## Start PROVIDED DATA

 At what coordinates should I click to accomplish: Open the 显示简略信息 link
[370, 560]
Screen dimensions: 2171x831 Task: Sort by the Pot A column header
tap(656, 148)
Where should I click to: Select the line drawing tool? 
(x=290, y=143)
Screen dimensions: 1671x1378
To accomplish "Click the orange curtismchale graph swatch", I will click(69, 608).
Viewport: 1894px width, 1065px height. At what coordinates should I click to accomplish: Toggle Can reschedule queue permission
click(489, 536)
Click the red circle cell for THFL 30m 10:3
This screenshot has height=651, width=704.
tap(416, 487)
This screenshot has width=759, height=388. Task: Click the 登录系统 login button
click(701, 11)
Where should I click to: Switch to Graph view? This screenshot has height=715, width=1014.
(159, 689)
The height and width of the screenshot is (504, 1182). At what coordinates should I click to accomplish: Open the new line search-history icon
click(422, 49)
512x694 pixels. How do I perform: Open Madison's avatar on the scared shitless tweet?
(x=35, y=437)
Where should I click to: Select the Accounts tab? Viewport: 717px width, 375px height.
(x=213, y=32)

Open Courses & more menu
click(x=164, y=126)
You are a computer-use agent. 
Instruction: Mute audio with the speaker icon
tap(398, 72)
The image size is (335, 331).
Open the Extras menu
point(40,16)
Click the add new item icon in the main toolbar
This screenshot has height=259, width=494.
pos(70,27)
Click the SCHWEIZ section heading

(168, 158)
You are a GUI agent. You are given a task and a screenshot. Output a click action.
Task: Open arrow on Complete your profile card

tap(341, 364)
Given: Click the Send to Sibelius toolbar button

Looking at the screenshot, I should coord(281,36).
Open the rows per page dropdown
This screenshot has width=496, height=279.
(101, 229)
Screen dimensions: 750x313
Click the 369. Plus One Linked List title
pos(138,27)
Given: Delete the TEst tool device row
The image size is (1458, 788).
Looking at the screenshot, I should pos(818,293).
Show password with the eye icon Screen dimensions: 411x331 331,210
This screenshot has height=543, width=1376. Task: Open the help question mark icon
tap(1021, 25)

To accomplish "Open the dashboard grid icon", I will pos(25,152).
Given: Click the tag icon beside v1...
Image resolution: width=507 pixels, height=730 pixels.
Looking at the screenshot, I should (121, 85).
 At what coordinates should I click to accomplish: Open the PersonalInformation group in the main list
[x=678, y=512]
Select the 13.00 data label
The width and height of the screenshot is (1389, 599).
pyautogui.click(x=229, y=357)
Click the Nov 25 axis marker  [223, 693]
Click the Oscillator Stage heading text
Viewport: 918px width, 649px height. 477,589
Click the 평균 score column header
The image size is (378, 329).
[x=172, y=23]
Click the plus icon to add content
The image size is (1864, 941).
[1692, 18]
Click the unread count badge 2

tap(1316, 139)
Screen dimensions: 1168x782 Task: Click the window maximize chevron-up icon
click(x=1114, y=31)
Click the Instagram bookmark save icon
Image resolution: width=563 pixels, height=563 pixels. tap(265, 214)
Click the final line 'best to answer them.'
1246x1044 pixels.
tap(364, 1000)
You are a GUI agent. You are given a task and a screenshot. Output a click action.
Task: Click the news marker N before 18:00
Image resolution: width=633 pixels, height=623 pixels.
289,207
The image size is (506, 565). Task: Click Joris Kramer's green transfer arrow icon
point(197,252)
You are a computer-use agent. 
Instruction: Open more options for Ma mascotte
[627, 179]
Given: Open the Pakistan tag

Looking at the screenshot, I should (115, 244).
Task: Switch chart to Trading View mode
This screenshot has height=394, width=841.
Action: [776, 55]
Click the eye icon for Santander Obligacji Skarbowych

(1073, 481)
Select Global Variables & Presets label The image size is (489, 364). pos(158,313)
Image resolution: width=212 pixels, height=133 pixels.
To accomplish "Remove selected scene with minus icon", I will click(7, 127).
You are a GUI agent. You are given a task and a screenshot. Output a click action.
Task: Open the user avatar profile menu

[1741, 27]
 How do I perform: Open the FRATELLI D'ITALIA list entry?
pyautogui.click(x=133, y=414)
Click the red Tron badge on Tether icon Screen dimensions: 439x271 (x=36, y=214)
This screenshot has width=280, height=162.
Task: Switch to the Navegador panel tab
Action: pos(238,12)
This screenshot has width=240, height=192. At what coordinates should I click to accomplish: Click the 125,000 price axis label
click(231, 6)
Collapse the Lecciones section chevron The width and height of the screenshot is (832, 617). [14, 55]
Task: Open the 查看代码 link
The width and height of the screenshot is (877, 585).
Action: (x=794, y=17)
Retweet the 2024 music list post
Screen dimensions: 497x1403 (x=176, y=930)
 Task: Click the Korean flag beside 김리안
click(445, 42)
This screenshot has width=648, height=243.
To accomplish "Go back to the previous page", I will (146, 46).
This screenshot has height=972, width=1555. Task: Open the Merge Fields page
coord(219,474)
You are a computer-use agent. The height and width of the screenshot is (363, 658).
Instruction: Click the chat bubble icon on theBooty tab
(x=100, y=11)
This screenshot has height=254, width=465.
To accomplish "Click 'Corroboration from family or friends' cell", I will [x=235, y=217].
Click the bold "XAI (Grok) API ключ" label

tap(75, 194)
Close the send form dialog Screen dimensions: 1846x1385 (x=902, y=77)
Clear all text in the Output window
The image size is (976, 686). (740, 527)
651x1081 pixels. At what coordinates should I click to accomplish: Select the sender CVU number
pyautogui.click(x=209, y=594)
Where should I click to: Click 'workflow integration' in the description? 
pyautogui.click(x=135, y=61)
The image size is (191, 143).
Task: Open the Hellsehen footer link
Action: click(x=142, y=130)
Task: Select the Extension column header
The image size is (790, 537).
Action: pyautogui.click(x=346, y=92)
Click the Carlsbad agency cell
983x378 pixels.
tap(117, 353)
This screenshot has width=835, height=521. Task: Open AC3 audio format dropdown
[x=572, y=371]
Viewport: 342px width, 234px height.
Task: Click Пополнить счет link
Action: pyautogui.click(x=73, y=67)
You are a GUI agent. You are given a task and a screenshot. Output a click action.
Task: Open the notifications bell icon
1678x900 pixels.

## End PROVIDED DATA

THE PROBLEM :: Reproduce the data above, starting at its first line and ending with the line that contains "tap(398, 72)", including both.

TASK ANSWER ::
 At what coordinates should I click to accomplish: Open the 显示简略信息 link
[370, 560]
Screen dimensions: 2171x831 Task: Sort by the Pot A column header
tap(656, 148)
Where should I click to: Select the line drawing tool? 
(x=290, y=143)
Screen dimensions: 1671x1378
To accomplish "Click the orange curtismchale graph swatch", I will click(69, 608).
Viewport: 1894px width, 1065px height. At what coordinates should I click to accomplish: Toggle Can reschedule queue permission
click(489, 536)
Click the red circle cell for THFL 30m 10:3
This screenshot has height=651, width=704.
tap(416, 487)
This screenshot has width=759, height=388. Task: Click the 登录系统 login button
click(701, 11)
Where should I click to: Switch to Graph view? This screenshot has height=715, width=1014.
(159, 689)
The height and width of the screenshot is (504, 1182). At what coordinates should I click to accomplish: Open the new line search-history icon
click(422, 49)
512x694 pixels. How do I perform: Open Madison's avatar on the scared shitless tweet?
(x=35, y=437)
Where should I click to: Select the Accounts tab? Viewport: 717px width, 375px height.
(x=213, y=32)

Open Courses & more menu
click(x=164, y=126)
You are a computer-use agent. 
Instruction: Mute audio with the speaker icon
tap(398, 72)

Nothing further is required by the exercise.